Among the lines of data below, reproduce only those from the one with "Mentions légales (157, 2551)" through the one with "Map (389, 27)", exactly as they stand, both ends included.
((
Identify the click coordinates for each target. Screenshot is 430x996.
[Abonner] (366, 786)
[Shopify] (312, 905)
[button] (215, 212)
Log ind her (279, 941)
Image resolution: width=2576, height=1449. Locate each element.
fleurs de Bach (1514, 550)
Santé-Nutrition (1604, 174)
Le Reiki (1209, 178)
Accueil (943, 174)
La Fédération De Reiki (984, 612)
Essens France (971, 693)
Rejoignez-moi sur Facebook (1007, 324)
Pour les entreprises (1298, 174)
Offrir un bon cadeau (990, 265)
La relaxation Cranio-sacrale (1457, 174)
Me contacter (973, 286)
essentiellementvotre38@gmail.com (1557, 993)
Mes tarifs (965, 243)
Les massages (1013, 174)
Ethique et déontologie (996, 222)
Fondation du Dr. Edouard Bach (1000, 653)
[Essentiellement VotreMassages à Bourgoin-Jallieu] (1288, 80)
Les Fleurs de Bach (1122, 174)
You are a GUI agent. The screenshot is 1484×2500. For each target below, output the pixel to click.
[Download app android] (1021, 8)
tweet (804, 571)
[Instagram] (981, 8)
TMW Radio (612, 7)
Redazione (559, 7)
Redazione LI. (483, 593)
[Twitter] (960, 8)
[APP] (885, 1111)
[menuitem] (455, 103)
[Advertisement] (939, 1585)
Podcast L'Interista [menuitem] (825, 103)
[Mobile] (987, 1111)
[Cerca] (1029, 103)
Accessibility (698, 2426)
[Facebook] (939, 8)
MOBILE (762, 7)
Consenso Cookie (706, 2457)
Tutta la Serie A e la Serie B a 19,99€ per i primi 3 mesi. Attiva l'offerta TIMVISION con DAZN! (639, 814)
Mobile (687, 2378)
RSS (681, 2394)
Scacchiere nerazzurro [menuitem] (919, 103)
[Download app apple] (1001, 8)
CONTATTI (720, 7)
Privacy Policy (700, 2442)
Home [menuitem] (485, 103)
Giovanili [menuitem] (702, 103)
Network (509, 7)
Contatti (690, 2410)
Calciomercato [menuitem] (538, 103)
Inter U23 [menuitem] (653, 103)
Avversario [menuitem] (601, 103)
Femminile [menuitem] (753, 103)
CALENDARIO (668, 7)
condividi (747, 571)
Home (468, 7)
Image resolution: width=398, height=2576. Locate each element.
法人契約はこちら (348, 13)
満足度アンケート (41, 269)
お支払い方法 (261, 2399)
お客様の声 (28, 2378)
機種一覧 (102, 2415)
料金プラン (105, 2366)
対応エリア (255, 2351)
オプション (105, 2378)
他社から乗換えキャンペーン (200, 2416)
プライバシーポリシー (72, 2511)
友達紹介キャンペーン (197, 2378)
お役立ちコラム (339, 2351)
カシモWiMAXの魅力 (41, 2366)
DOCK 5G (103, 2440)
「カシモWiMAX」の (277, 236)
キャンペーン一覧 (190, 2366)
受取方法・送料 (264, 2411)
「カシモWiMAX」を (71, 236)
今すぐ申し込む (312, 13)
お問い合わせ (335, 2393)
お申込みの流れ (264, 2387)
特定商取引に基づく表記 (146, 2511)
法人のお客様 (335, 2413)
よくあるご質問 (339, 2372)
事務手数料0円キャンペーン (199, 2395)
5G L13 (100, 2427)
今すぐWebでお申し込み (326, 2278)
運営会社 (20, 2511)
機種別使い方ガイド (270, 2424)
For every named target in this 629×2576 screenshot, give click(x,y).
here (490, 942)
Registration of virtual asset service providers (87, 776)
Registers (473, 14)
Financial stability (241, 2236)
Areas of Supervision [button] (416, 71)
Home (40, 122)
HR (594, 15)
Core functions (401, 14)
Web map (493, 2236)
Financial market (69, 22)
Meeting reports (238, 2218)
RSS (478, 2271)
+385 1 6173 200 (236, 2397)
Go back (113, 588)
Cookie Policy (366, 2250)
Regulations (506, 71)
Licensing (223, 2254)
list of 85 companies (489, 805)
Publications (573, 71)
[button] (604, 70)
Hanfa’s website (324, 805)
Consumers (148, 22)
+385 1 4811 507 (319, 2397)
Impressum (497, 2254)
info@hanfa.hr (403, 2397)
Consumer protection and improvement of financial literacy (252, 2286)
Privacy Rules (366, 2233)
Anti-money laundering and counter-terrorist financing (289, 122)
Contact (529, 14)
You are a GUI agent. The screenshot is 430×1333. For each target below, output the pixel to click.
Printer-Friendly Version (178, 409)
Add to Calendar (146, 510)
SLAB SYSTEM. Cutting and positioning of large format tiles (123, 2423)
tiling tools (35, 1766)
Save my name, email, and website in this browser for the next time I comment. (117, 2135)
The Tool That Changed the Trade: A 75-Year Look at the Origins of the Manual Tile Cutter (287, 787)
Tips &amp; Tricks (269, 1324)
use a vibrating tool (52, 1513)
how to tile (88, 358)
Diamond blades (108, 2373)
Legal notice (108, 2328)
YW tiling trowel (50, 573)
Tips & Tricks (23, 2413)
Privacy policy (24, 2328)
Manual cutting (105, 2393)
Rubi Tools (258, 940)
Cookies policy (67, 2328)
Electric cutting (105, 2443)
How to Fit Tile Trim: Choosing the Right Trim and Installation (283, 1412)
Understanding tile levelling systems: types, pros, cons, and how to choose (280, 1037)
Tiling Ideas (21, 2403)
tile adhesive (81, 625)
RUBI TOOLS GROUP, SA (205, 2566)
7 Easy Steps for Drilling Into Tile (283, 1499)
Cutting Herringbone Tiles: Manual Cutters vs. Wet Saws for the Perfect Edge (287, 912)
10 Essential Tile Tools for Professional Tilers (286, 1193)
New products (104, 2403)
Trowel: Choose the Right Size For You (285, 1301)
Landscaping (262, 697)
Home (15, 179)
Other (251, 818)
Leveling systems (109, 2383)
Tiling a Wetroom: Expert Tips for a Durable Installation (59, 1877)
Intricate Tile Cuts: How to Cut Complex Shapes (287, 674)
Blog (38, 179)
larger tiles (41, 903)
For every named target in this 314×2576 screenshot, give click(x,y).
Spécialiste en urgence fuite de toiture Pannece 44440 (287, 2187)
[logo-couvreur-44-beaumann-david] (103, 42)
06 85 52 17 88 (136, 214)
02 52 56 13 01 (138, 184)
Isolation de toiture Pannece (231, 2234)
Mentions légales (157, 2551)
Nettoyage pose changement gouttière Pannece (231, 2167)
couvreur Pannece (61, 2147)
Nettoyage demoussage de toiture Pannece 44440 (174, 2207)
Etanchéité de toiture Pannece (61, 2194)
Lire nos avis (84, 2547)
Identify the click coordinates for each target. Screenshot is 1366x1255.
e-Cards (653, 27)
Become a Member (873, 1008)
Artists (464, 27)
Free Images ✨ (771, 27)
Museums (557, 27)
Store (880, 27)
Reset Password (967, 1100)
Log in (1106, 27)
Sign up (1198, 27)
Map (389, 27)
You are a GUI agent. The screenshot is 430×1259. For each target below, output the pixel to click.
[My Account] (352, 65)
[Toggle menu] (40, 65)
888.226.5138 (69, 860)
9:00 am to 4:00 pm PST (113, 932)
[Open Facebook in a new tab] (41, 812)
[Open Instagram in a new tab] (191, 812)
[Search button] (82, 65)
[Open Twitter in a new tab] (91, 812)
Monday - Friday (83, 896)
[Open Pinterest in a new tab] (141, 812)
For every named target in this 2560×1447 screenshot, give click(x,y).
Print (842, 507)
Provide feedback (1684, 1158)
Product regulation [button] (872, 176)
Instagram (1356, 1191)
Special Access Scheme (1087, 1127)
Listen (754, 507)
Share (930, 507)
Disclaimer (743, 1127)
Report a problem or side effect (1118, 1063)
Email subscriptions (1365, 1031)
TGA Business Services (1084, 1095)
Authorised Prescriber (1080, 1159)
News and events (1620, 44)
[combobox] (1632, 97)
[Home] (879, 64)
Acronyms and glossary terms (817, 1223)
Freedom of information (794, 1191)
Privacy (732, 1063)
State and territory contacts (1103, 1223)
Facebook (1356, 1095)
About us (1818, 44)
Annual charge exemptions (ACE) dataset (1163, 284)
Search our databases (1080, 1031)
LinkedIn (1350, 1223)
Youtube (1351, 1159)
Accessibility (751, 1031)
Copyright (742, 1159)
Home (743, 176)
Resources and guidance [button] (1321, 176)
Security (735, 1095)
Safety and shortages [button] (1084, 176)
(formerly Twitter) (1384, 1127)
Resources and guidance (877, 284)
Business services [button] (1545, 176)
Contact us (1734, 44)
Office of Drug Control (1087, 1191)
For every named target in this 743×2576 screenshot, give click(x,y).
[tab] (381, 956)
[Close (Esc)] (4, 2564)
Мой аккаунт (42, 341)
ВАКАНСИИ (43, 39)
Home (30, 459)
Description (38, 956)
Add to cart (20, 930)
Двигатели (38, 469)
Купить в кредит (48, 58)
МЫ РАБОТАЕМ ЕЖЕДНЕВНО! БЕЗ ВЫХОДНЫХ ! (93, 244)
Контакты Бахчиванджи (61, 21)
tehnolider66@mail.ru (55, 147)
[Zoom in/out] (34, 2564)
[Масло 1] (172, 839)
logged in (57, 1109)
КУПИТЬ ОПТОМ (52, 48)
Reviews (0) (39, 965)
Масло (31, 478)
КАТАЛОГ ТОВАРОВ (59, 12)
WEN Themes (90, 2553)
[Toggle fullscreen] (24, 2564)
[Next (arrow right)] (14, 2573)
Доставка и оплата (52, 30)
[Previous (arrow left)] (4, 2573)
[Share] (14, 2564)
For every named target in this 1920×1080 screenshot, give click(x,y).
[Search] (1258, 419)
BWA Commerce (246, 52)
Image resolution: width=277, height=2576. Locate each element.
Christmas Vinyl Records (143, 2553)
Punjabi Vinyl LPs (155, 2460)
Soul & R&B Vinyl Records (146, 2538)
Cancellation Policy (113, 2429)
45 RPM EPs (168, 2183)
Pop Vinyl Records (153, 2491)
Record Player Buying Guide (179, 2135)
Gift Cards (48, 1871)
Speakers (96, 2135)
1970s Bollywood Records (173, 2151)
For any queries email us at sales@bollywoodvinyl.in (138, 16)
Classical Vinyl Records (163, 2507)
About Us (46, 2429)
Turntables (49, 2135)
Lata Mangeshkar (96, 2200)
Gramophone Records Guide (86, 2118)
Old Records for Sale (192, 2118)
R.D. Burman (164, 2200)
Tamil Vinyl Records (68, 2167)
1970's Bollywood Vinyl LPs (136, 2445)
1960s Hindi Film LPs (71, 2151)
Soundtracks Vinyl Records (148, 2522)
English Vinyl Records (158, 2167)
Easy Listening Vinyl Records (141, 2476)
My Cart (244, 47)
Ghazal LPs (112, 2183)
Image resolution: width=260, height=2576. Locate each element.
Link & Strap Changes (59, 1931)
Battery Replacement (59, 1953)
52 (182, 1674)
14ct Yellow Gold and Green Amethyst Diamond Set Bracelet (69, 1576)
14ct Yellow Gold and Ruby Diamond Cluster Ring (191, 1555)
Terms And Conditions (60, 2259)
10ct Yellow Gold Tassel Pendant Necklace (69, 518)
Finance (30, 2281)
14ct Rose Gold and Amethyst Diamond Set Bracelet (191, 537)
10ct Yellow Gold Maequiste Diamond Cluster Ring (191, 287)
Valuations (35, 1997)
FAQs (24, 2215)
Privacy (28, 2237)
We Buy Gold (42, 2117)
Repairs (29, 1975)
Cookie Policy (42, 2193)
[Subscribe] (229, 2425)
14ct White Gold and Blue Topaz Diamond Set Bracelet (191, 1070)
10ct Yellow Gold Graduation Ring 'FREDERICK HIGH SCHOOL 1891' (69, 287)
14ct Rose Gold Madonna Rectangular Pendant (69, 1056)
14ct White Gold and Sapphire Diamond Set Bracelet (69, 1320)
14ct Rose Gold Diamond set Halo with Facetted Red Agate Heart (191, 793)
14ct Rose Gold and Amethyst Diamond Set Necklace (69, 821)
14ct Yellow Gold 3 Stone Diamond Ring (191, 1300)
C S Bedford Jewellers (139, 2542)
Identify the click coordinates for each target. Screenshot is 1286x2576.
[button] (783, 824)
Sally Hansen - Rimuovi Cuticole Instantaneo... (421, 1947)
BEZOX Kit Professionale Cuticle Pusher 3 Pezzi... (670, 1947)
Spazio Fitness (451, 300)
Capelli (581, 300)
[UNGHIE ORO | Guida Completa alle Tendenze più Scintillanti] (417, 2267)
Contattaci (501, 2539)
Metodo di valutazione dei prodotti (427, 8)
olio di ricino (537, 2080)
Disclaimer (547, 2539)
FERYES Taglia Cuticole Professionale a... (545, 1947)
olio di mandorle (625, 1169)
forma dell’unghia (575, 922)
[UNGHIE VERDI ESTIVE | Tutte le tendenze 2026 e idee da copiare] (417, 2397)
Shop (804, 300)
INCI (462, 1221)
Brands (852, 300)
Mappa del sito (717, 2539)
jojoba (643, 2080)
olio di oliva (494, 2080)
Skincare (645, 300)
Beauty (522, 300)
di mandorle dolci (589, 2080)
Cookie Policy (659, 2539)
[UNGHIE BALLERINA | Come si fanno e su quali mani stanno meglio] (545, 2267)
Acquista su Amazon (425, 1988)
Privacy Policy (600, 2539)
))
OUTPUT BELOW =>
Mentions légales (157, 2551)
Nettoyage pose changement gouttière Pannece (231, 2167)
couvreur Pannece (61, 2147)
Nettoyage demoussage de toiture Pannece 44440 (174, 2207)
Etanchéité de toiture Pannece (61, 2194)
Lire nos avis (84, 2547)
Identify the click coordinates for each target. Screenshot is 1366x1255.
e-Cards (653, 27)
Become a Member (873, 1008)
Artists (464, 27)
Free Images ✨ (771, 27)
Museums (557, 27)
Store (880, 27)
Reset Password (967, 1100)
Log in (1106, 27)
Sign up (1198, 27)
Map (389, 27)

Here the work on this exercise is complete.